Biofilm Create! Competition 2023: Winners Announced
We’re pleased to announce the winners of our 2023 Biofilm Create! Competition.
We launched our first competition in 2021 as part of our #BiofilmAware campaign, which works to raise awareness of NBIC and its research, and the many societal and economic impacts of biofilms. We are pleased to announce the winners below.
The competition had two categories: photography and art, and was a great opportunity for members of the public, budding artists and photographers to explore biofilms in their everyday environments and is also a chance for scientists to look at creative ways of showcasing their cutting-edge research.
Thank you very much for everyone who took part. The quality of the entries in both categories were outstanding. Amazon gift cards were awarded to first (£500), second (£250) and third place (£125) in both categories.
Photography Category Winners
1st Place: Mark Burton, University of Southampton
Description: A thick, dark biofilm has formed on an abandoned drink, and forms the foundation for the growth of a plethora of mould, established over many weeks. A biofilm is a group of microorganisms that include bacteria, yeasts or fungi, and protozoa, and accumulates on surfaces exposed to water and nutrients that support bacterial life.

DATA FOR REVIEW
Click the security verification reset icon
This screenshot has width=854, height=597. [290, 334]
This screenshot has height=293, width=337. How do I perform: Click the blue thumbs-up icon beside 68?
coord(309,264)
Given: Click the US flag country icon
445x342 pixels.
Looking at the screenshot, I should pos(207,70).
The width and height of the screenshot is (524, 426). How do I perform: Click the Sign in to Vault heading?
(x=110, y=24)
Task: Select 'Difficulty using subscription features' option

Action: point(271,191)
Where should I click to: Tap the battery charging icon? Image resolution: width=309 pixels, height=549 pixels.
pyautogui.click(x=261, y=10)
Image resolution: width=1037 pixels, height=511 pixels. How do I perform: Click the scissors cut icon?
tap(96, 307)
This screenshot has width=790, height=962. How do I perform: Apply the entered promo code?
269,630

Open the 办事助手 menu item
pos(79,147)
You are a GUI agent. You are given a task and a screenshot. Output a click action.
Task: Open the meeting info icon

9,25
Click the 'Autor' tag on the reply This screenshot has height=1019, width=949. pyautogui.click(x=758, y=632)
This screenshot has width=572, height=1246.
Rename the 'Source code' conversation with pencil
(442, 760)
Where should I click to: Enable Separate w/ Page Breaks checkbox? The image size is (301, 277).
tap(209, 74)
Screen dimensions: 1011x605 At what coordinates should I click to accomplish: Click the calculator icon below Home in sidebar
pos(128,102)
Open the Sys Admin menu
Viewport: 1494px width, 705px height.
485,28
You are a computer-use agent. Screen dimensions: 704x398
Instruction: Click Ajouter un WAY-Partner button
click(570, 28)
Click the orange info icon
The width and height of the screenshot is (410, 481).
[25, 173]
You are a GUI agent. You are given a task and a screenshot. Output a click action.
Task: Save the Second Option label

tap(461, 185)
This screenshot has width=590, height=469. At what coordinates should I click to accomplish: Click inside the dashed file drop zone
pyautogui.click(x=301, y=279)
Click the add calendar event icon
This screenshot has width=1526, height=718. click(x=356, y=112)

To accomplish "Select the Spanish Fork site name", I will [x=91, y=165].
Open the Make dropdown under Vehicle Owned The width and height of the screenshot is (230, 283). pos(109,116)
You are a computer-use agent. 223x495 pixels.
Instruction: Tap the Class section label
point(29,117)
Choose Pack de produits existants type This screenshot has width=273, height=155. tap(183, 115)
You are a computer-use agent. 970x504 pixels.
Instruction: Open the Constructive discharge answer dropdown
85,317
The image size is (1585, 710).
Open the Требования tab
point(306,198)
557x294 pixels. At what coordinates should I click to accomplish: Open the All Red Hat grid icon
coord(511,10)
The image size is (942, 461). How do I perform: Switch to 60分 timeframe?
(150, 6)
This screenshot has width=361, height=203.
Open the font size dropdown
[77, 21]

EXERCISE DETAILS
Reproduce the competition announcement word for word from "Biofilm Create! Competition 2023: Winners" up to and including "the winners below.". The material is separate from the competition announcement.

YOUR RESPONSE
Biofilm Create! Competition 2023: Winners Announced
We’re pleased to announce the winners of our 2023 Biofilm Create! Competition.
We launched our first competition in 2021 as part of our #BiofilmAware campaign, which works to raise awareness of NBIC and its research, and the many societal and economic impacts of biofilms. We are pleased to announce the winners below.